Das Freizeithaus sei schon immer einer der wenigen Orte gewesen, der neuen Bands die Chance biete, sich unter professionellen Bedingungen auszuprobieren.

 

In der Arena wurde immer wieder in Sound- und Lichttechnik investiert, am Mischpult werden die jungen Musiker vom Soundcheck bis zum Auftritt von Profis betreut.

 

Dabei spielt diese Buxtehuder Bühne für den Musiknachwuchs noch in anderer Hinsicht eine tragende Rolle: Aus ihr erwachsen Newcomer, die dann zum Programm von Altstadtfesten und anderen Großevents in der Region gehören und junges Publikum zu den Veranstaltungen ziehen.

 

Profis am Mischpult und moderne Technik

Gabriel Braun und Nick Reinartz teilen dieselben Befürchtungen. Wenn Konzerte hier künftig nur noch bis 21.30 Uhr laufen könnten, werde das den Reiz und die Energie aus den Veranstaltungen nehmen. Beide hoffen, dass Verwaltung und Politik sich für das Freizeithaus starkmachen.

 

„Ich kann verstehen, dass es für die Anwohner anstrengend ist. Aber ich würde mir wünschen, dass sie sehen, wie wichtig und wertvoll dieser Ort für Buxtehude ist“, so Reinartz.

 

Dennis Ellmer: „Das ist ein Unding“

Musiker Dennis Ellmer hat die neuen Einschränkungen schon zu spüren bekommen. Am vergangenen Wochenende stand er mit Black Ember (ehemals The Reckless) bei der Premiere des Local Heroes Contests im Freizeithaus auf der Bühne.

 

An Publikum fehlte es zwar nicht, aber die Bands waren gehalten, strikt nach Zeitplan zu spielen. Spontane Zugaben fielen so flach.

 

„Das ist ein Unding“, sagt er zur aktuellen Situation. „Die Arena ist ultrawichtig. Wo sonst gibt es in Buxtehude eine so cool ausgestattete Konzertlocation?“ An der hängen für die Band ganz viele Emotionen. 2021 hatten sie hier ihr erstes richtiges Konzert. Der Sänger und Gitarrist findet, dass solche Projekte viel mehr gefördert werden sollten, gerade nach Corona.

 

Krisensitzung und Kampagnen-Start

„Irgendwann haben wir in Buxtehude gar kein Geräusch mehr außer Entengeschnatter. Noch sind wir doch nicht auf dem Friedhof“, sagt Ellmer.

 

Viele Nutzer haben sich zu einer Krisensitzung am Freizeithaus getroffen und ihren Emotionen erst einmal freien Lauf gelassen.

 

„Das Freizeithaus darf nicht sterben“, „das Freizeithaus gehört zu Buxtehude“, „das Freizeithaus ist einer der letzten Plätze für Jugendliche in Buxtehude“ und ähnliche Sätze waren bei dem emotionalen Treffen zu hören. Und: „Krass, dass sich die Verwaltung so schnell einschüchtern lässt.“

 

„Wir werden ab dem 30. August eine Kampagne starten“, sagt Achim Biesenbach. Der Stadtjugendring hat die Hoffnung, dass die Politik sich gegen die Anordnung der Verwaltung stellt und eine gerichtliche Auseinandersetzung riskiert.

•••

ARBEITSAUFTRAG: Kopieren Sie aus dem Text über das Buxtehuder Freizeithaus oben wortgetreu den Abschnitt, der mit „Gabriel Braun und“ beginnt und bis einschließlich „das Freizeithaus starkmachen.“ reicht.

DATEN:
•••

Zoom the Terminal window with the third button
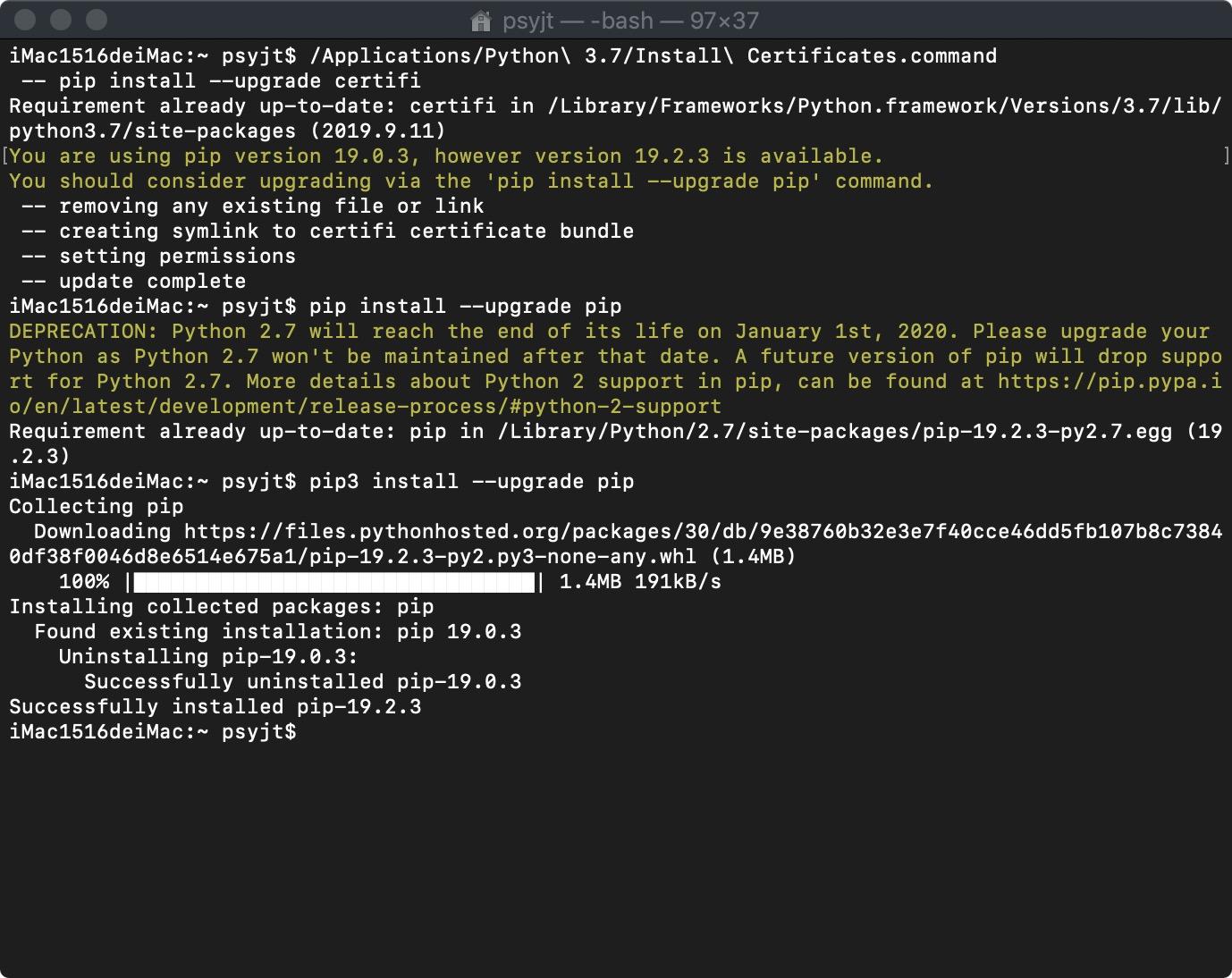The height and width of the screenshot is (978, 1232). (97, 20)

•••

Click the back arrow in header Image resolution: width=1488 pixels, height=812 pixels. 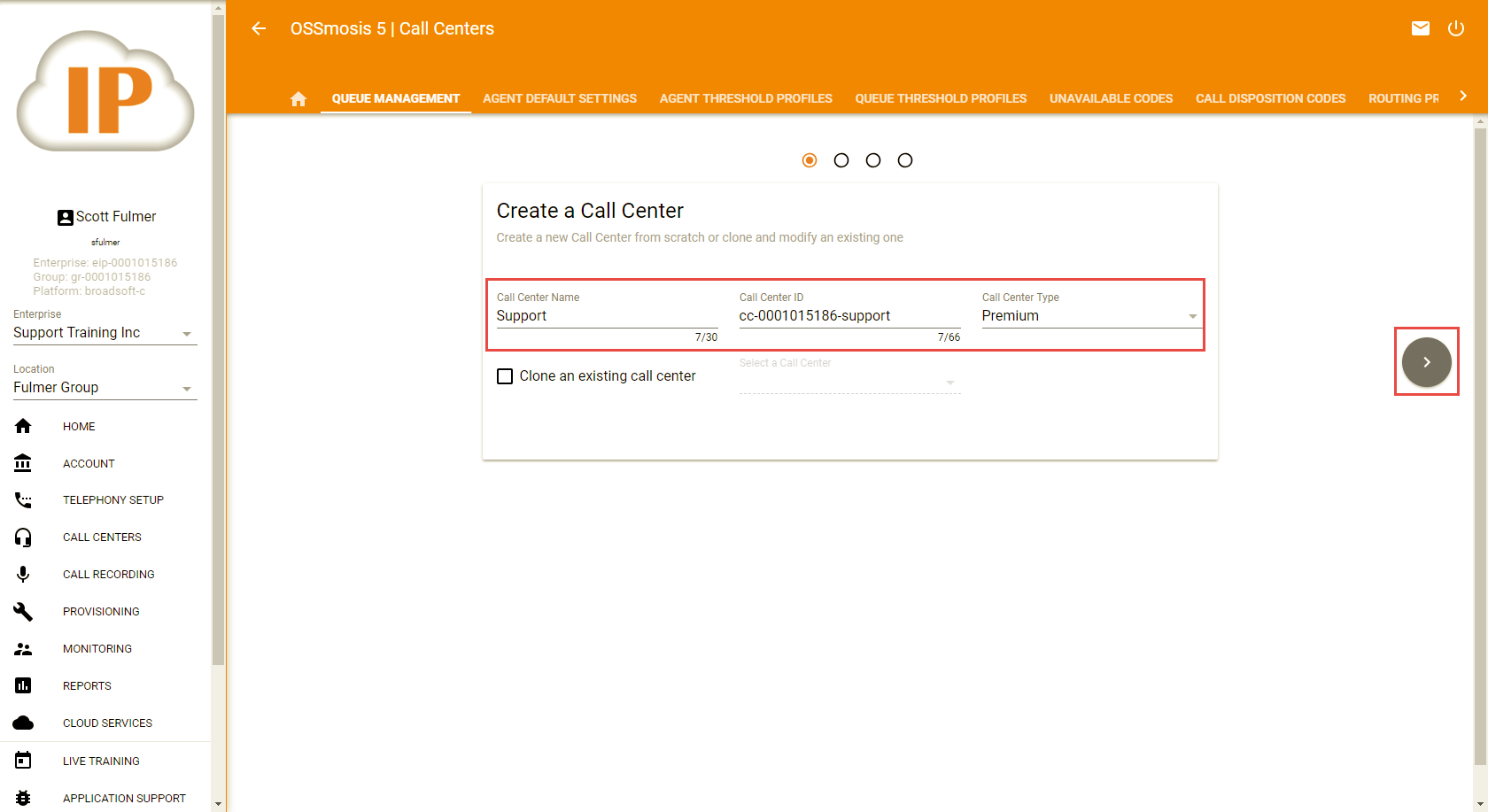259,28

•••

FERTIGE ANTWORT:
Gabriel Braun und Nick Reinartz teilen dieselben Befürchtungen. Wenn Konzerte hier künftig nur noch bis 21.30 Uhr laufen könnten, werde das den Reiz und die Energie aus den Veranstaltungen nehmen. Beide hoffen, dass Verwaltung und Politik sich für das Freizeithaus starkmachen.